Especialistas afirmam que aumento dos preços nos estádios está mudando o perfil do público e prejudicando a tradição das torcidas
A final da última edição da Copa do Brasil entre Flamengo e São Paulo, com entradas que variaram de R$ 400 a R$ 4.500 na partida de ida no estádio do Maracanã, trouxe à tona uma questão que vem se acentuando no mundo do futebol: a elitização do esporte mais popular do planeta. De acordo com pesquisadores, a crescente valorização dos ingressos é apenas mais um indício desse processo.
O jornalista e pesquisador Irlan Simões, do Laboratório de Estudos em Mídia e Esporte da UERJ, em entrevista à Agência Brasil, apontou que um dos resultados desse aumento de preços é a mudança no perfil dos torcedores presentes nos estádios: “Não houve um esvaziamento dos estádios, mas talvez uma substituição do público. Talvez por conta da sensação de elitização que as novas políticas de precificação provocaram. No entanto, uma década após a inauguração das modernizadas arenas, parece que se reconheceu o fracasso do projeto inicial. É necessário manter setores populares dentro do estádio, do contrário ele ficará vazio.”
Essas novas políticas de precificação mencionadas por Irlan estão diretamente ligadas à modernização dos estádios. Muitos deles passaram por reformas para receber jogos da Copa do Mundo de 2014 no Brasil, o que resultou na extinção de setores considerados democráticos, como a geral. Como consequência, parte das camadas populares de torcedores de futebol foi substituída nas arquibancadas, muitas vezes por torcedores de maior poder aquisitivo.

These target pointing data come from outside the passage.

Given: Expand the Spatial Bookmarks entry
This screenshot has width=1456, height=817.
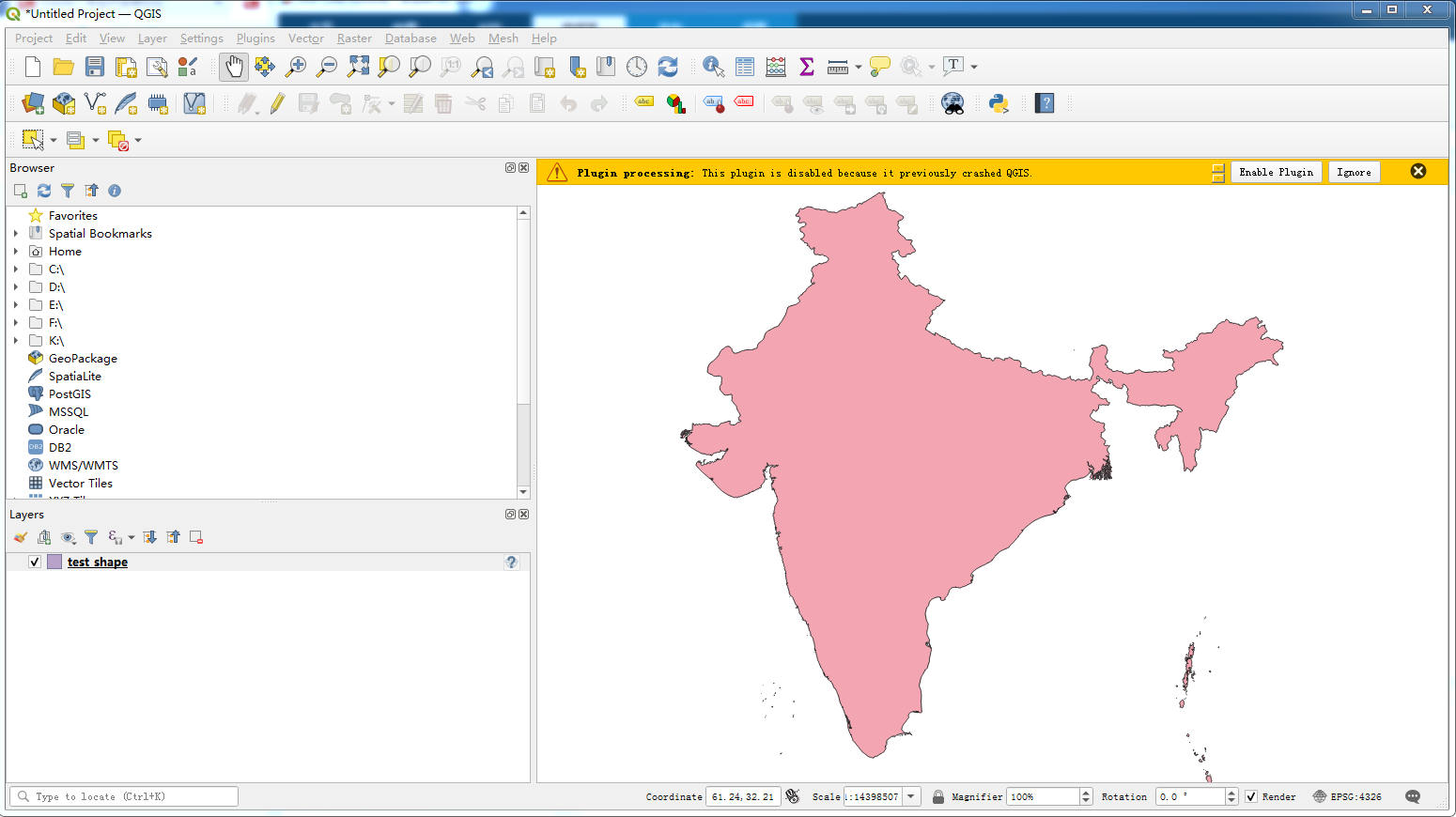Looking at the screenshot, I should coord(15,233).

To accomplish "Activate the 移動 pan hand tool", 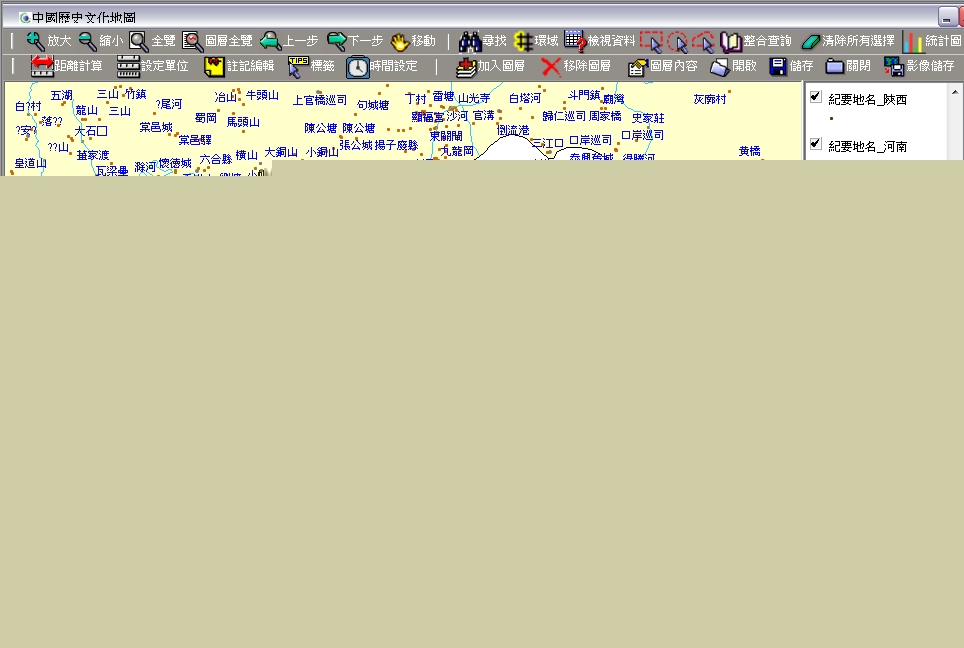I will point(400,41).
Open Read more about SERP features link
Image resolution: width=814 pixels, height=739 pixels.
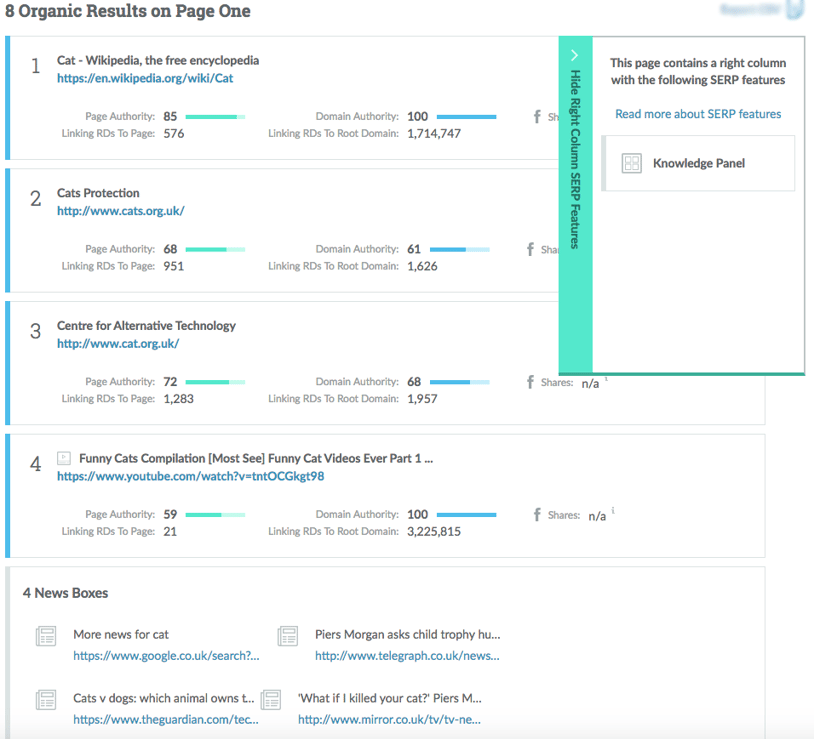(x=697, y=114)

Pedro Daniel, pesquisador da consultoria EY, observa que, em algumas ocasiões, os espaços dos estádios se tornam pequenos demais para o público interessado em acompanhar as partidas: “Temos atualmente 14 estádios, sendo 12 de Copa do Mundo, além dos estádios de Grêmio e Palmeiras. A demanda é muito alta, mas o espaço é limitado. Por outro lado, é essencial que os clubes entendam quem eles desejam envolver. Cada time deve fazer essa reflexão, pois há um equilíbrio a ser mantido. A correlação entre aspectos financeiros e esportivos é direta, e não se pode favorecer demais um em detrimento do outro.”
Como tentativa de encontrar um equilíbrio nesse desafio, Irlan Simões defende uma maior participação política dos torcedores nos clubes: “Frequentemente, os dirigentes ou conselheiros mais influentes desconhecem completamente a realidade do torcedor comum, as dificuldades em pagar um plano de sócio-torcedor e o deslocamento até o estádio. Acredito que, à medida que grupos de torcedores tenham voz ativa, haverá uma aprendizagem mútua.”